■ Instructions for the task ■
Repeat exactly the lines from the start of the records below through the line that contains "Task: Cancel adding a new keyboard", including both.

Extracted records
------------------------------------------------------------------------
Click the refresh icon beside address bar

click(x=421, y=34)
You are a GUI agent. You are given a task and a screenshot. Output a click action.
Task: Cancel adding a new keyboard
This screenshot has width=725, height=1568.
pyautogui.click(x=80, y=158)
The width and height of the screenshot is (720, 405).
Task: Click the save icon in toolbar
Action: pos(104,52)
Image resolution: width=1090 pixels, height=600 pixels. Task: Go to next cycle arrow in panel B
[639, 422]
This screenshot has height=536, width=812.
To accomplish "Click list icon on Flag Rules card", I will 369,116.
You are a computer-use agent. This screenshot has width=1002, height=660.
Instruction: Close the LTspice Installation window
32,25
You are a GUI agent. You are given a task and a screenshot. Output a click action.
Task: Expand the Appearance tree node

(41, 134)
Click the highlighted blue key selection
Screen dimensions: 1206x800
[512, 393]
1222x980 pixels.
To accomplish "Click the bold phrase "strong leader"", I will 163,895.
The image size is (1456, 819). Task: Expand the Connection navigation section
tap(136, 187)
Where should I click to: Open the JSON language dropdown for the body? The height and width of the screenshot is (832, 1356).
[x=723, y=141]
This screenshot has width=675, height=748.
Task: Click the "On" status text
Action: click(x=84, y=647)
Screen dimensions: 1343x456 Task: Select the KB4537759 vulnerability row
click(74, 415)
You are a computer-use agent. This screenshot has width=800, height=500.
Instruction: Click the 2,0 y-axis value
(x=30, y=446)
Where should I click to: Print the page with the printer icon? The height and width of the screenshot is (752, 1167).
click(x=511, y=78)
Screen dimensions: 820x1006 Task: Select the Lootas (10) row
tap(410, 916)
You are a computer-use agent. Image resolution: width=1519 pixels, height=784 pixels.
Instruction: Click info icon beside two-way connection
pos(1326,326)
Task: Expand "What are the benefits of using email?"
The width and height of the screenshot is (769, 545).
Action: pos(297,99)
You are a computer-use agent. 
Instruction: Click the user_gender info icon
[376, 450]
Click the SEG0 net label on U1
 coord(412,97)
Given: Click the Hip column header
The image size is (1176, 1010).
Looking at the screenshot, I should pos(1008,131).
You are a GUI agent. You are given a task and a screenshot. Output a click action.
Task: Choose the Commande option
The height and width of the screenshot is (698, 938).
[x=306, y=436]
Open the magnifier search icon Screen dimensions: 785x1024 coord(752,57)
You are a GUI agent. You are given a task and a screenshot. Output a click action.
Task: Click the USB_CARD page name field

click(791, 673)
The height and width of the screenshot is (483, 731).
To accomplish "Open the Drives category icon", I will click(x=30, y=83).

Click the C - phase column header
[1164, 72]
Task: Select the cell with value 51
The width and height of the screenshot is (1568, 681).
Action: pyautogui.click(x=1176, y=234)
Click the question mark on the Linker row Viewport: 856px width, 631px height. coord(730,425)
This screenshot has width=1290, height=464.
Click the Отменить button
------------------------------------------------------------------------
■ Written answer ■
Click the refresh icon beside address bar

click(x=421, y=34)
You are a GUI agent. You are given a task and a screenshot. Output a click action.
Task: Cancel adding a new keyboard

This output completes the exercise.